* [Work required] Repeat the stretch of entries below from the line with "You are a computer-use" through the line with "has width=1695, height=953.". Include both ends and add nothing.

* [Provided entries]
__________________________________________________
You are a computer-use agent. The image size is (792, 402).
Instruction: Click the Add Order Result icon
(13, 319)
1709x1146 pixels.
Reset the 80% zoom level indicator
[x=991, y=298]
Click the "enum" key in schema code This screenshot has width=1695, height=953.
__________________________________________________
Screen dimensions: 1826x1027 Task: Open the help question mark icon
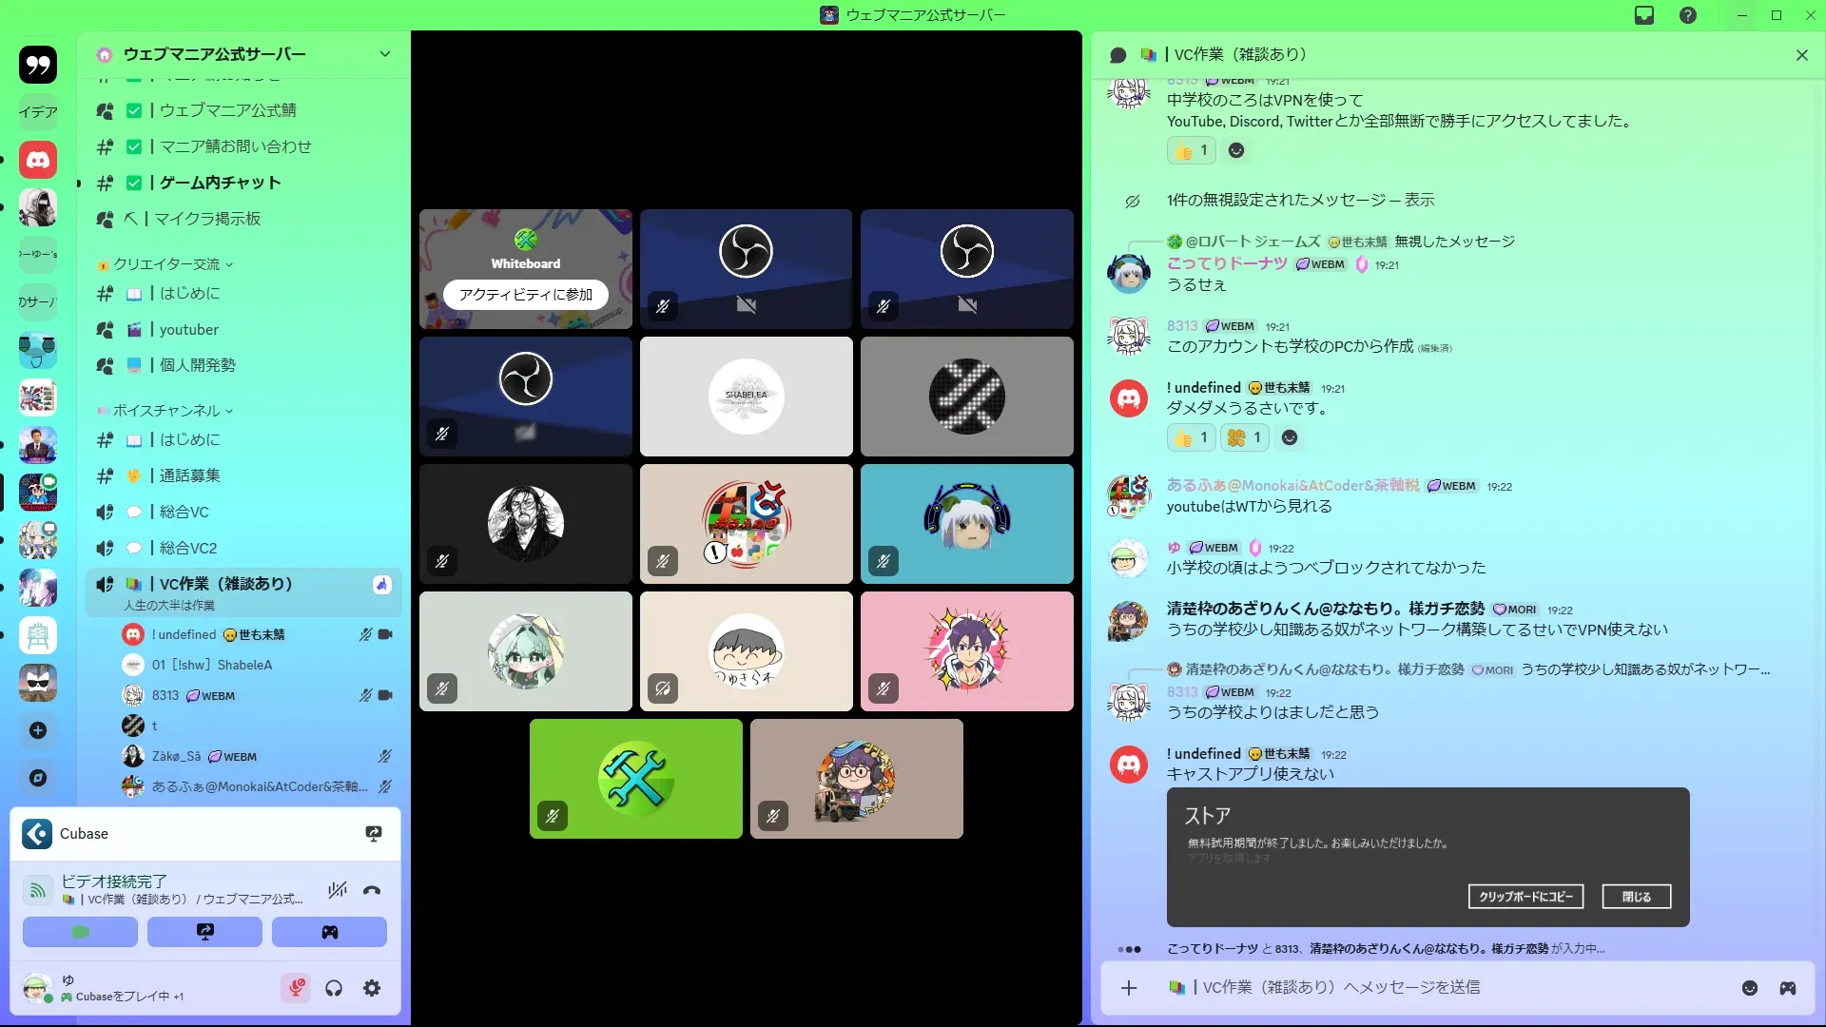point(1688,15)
__________________________________________________
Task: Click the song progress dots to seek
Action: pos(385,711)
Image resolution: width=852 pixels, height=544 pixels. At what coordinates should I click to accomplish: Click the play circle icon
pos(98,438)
__________________________________________________
* [Response]
You are a computer-use agent. The image size is (792, 402).
Instruction: Click the Add Order Result icon
(13, 319)
1709x1146 pixels.
Reset the 80% zoom level indicator
[x=991, y=298]
Click the "enum" key in schema code This screenshot has width=1695, height=953.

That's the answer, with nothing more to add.